Premenstrual syndrome (PMS) comprises a range of distressing physical, psychological and behavioural symptoms experienced by many premenopausal women during the luteal phase of their menstrual cycle, in the absence of organic or underlying psychiatric disease, and which disappears or significantly regresses by the end of menstruation".[2]

The key characteristic is the timing of the symptoms; by definition, there will be a clear symptom-free interval at some time between the end of menstruation and the estimated time of ovulation.[3]

Common symptoms include anxiety, irritability, depression, mood swings, sleep disorders, fatigue, altered interest in sex, breast tenderness, weight gain, headaches, change in appetite, general aches and pain and feeling bloated.

Premenstrual dysphoric disorder (PMDD), a severe subtype of PMS, has been defined in the Diagnostic and Statistical Manual of Mental Disorders (DSM) as occurring when a woman suffers from at least five distinct psychological premenstrual symptoms.

PMS is distinguished from normal psychological and physical symptoms experienced by the majority of women premenstrually, by the severity of the distress they cause and the negative effect they have on daily life.
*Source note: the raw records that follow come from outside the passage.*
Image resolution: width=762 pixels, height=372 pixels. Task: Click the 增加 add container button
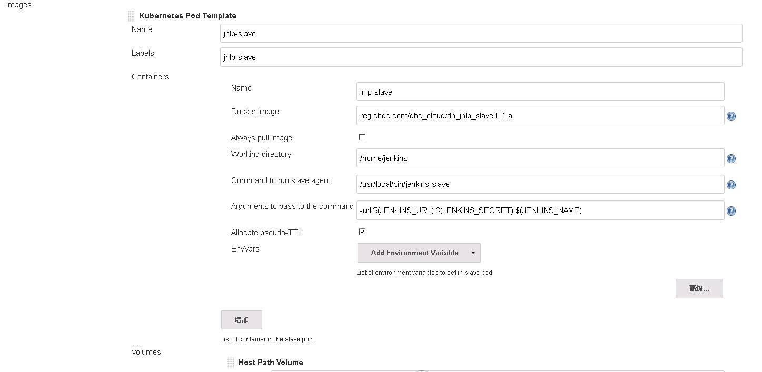(241, 320)
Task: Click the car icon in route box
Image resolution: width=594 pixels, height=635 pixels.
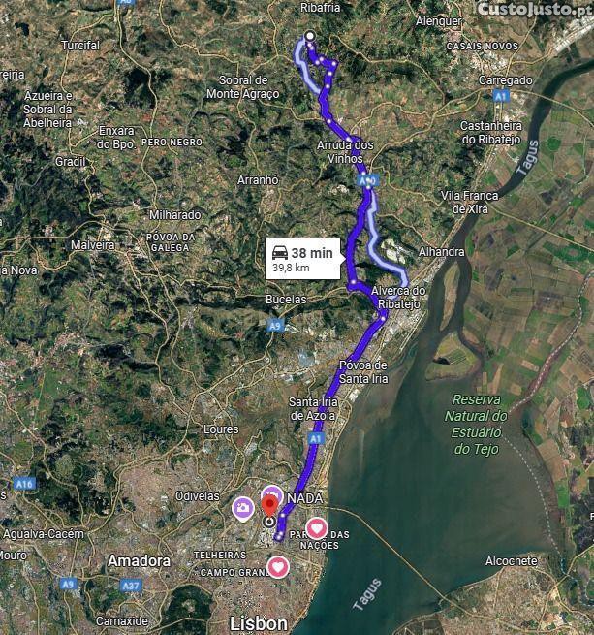Action: [x=280, y=253]
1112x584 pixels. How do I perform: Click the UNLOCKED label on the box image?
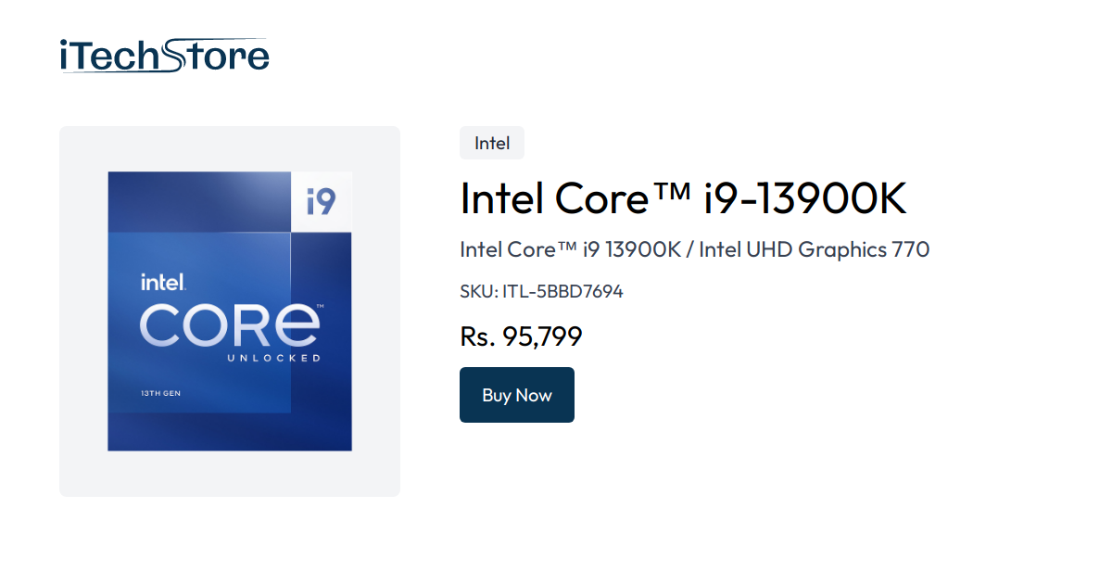tap(275, 357)
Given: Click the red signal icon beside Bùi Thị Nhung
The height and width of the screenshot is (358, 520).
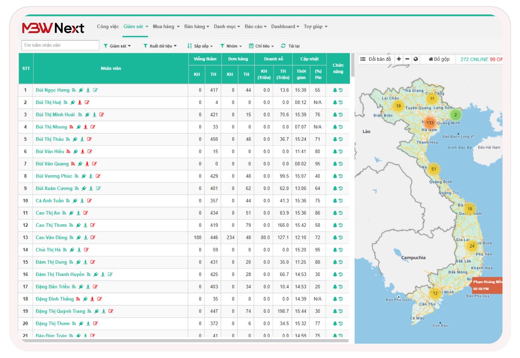Looking at the screenshot, I should [71, 127].
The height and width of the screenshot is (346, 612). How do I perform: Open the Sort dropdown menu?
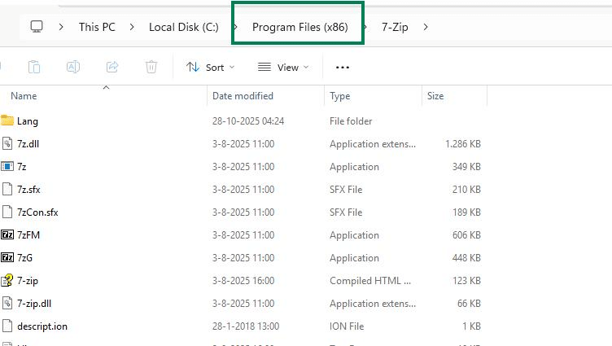click(210, 68)
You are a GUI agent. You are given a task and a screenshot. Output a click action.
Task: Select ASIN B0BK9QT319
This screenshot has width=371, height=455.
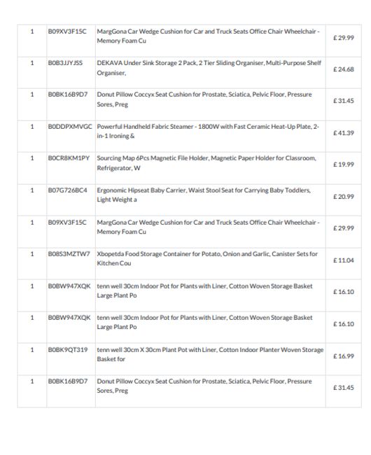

Severe PMS is referred to as premenstrual dysphoric disorder (PMDD) and PMD encompasses both PMS and PMDD.

It has been proposed that PMD be classified into 'Core PMD' and 'Variants of PMD', such as significant premenstrual exacerbation of an underlying disorder or symptoms due to exogenous progestogen administration - for example, that found in hormone replacement therapy (HRT).[3]

As symptoms come and go in line with the menstrual cycle, it has long been thought that sex steroid hormonal changes were responsible for PMS. To fit with this theory, symptoms tend to be absent during non-ovulatory cycles, abolished by oophorectomy or treatment with ovulation inhibitors, and return with administration of exogenous hormones.[4] However, the mechanism by which the changing hormone levels cause PMS symptoms is still elusive.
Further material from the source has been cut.